Patlama TRUMP ile MUSK'ın hedef olduğunu ortaya koyması açısından kritikti! Aynı zaman diliminde bir de New York'un Queens bölgesinde silahlar patlıyordu. Amazura gece kulübüne baskın düzenleniyor ve çok sayıda insan yaralanıyordu...
Başkan Kennedy, KURULU KÜRESEL DÜZENİ bozup SOVYETLER'in yerine ALMANYA'yı koymak istedi.

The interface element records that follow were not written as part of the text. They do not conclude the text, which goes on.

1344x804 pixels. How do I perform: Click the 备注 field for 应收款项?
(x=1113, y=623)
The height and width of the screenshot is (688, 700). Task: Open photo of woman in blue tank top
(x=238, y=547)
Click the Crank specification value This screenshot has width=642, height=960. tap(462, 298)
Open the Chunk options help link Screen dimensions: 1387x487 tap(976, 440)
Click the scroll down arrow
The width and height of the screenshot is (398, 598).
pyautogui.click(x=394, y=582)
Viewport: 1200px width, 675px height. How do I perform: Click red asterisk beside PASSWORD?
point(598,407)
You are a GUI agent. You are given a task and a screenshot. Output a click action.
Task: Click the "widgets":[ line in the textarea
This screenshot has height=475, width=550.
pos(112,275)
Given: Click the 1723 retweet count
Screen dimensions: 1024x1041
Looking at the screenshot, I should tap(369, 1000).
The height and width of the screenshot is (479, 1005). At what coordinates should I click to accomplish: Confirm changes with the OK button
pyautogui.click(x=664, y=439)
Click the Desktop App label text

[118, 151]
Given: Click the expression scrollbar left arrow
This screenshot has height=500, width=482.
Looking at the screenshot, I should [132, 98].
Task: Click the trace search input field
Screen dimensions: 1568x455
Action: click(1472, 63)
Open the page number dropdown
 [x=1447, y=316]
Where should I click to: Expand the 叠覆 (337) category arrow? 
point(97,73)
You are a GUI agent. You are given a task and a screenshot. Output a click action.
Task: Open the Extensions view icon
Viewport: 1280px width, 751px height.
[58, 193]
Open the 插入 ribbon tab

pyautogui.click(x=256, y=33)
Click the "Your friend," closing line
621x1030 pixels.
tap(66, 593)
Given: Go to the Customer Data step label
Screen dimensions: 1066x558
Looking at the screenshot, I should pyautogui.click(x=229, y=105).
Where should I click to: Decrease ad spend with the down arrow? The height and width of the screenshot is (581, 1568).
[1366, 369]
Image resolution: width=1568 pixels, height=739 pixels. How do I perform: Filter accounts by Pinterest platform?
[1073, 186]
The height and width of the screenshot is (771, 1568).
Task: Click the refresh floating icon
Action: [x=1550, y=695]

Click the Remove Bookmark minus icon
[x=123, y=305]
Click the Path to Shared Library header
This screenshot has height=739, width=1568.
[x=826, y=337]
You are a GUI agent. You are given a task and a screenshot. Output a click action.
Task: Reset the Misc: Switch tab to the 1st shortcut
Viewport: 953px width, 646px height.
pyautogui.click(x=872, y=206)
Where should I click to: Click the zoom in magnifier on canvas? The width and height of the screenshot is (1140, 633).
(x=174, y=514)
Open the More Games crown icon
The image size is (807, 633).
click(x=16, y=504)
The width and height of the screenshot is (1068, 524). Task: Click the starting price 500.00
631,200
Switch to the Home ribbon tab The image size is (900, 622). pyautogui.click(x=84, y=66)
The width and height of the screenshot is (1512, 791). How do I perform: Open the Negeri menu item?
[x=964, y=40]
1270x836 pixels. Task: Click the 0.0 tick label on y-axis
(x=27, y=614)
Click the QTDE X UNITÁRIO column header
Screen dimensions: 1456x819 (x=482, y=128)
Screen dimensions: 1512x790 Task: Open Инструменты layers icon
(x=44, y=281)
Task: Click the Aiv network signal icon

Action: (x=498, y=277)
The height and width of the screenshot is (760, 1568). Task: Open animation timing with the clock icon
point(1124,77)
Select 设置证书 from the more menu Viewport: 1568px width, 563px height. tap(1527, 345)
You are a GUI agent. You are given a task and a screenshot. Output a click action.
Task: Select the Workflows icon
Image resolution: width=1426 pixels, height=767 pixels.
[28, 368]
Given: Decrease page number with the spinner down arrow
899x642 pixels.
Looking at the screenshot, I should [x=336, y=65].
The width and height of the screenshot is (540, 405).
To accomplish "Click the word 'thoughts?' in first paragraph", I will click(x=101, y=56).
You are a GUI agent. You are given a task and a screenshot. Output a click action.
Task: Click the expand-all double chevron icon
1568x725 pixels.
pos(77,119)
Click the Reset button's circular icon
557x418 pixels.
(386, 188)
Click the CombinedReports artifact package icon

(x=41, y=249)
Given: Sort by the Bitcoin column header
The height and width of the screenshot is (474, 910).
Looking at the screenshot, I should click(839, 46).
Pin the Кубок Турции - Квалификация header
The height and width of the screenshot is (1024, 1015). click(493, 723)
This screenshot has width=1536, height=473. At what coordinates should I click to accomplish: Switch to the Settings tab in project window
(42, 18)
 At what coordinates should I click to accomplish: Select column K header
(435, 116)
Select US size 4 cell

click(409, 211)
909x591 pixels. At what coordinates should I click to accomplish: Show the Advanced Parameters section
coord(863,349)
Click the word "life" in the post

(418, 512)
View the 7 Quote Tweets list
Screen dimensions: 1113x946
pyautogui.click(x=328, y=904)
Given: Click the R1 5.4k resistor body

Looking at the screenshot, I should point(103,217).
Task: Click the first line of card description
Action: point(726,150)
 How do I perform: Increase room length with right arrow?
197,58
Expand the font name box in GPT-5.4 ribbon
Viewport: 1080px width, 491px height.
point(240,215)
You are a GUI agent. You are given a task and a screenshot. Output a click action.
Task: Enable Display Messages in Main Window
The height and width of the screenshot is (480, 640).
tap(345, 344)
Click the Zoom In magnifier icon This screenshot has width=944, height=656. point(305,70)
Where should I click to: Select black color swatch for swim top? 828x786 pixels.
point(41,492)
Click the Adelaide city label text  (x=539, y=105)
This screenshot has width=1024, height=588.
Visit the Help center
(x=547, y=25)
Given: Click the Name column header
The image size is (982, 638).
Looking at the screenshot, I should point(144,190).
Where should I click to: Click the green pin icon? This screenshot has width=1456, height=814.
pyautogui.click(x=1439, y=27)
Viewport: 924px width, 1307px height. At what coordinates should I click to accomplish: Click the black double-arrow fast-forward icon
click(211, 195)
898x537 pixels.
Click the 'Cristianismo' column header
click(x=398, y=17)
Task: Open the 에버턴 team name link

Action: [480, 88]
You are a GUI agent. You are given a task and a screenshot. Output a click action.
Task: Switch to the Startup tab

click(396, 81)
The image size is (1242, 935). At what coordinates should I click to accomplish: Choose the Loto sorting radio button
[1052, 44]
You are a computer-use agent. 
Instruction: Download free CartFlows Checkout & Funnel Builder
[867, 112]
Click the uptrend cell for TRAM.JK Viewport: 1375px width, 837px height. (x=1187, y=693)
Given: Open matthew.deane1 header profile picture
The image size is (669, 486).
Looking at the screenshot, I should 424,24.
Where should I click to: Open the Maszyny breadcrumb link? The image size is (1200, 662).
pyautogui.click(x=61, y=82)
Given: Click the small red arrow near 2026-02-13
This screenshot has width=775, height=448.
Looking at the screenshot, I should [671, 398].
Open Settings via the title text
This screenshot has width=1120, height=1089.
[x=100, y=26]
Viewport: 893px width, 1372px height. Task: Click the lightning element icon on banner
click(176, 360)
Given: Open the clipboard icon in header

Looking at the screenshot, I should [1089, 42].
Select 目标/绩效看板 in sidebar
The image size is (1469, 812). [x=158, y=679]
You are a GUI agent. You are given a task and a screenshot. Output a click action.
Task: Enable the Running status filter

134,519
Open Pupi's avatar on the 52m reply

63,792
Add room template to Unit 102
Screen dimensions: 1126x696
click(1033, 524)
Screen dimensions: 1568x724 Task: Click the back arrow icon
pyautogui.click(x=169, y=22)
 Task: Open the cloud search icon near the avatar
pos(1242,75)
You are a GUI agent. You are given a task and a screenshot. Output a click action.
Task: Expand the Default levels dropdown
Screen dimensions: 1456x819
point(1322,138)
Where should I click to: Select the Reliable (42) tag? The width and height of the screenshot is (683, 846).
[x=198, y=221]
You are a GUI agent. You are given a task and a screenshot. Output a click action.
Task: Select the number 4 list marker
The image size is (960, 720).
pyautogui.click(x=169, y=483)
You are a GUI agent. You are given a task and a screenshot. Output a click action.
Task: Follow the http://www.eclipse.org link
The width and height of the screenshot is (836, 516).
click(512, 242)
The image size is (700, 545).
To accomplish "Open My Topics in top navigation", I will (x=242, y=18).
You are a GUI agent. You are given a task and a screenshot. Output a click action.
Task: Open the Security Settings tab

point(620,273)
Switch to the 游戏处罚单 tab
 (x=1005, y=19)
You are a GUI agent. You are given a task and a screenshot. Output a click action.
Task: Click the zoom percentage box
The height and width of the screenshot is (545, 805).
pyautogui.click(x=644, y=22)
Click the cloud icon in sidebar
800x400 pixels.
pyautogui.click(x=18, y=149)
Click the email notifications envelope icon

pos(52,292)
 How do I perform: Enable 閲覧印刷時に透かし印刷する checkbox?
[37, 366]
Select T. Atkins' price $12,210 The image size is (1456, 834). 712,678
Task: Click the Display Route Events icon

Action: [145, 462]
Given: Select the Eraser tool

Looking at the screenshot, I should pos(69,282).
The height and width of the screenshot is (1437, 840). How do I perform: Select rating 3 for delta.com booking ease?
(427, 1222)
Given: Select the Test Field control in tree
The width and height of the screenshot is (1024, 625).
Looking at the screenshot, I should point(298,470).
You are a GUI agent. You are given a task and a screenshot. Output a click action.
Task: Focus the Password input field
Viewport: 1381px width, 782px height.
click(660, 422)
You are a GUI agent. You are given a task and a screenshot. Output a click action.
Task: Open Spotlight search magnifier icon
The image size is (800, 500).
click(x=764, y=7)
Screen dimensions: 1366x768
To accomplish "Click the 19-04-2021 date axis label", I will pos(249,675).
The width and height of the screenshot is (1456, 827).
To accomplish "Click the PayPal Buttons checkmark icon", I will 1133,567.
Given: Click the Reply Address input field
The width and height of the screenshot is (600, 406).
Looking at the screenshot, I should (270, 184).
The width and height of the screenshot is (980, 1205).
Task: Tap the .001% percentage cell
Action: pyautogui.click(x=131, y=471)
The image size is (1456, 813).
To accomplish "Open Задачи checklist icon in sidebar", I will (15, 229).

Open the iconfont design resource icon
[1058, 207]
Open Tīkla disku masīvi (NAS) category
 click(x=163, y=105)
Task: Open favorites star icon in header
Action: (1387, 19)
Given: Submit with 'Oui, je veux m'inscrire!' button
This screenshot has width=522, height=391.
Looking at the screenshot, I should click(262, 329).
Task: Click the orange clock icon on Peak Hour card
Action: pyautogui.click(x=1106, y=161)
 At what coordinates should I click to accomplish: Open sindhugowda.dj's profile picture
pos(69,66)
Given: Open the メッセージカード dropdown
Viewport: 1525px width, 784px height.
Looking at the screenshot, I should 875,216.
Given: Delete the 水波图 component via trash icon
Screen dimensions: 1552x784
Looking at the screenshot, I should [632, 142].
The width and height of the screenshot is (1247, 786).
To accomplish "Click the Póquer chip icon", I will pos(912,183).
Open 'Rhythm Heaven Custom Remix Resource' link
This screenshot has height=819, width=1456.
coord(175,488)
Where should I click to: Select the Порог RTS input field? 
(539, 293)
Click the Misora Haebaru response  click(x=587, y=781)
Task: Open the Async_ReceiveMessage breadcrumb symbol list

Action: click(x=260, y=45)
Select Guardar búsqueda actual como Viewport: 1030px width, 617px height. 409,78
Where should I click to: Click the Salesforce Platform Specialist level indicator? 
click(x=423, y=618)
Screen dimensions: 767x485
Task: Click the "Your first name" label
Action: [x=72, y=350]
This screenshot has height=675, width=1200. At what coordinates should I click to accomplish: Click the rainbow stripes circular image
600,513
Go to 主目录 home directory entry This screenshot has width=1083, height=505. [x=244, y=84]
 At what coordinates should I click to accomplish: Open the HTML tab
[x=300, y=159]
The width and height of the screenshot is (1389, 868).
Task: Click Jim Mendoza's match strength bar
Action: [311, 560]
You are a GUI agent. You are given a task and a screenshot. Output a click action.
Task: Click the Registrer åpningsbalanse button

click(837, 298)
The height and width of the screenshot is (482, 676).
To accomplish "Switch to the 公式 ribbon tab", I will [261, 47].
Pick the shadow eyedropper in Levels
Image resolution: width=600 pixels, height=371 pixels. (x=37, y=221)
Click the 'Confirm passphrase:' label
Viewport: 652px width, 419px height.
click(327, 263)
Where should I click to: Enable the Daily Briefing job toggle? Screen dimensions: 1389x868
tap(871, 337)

ÖLDÜRÜLDÜ. Trump da eğer İNGİLTERE'yi atıp FRANSA'yı yanına alarak Rusya'yı da ÖTEKİ yapmayıp, aşındırmayıp yürümek istiyorsa o da risk altındaydı. Trump'ı getiren ODAK, bunu "Make America Great Again" olarak açıklıyorsa durum vahim.
Trump'ı zorlu günlerin beklediği net! İngiltere'nin de sarsıntılarla güne uyanacağı çok olacaktır.
Türkiye, Londra ile 2016'dan bu yana üst düzey ilişki götürdüğü için en azından bölgedeki AMERİKAN politikalarıyla karşı karşıya gelecektir.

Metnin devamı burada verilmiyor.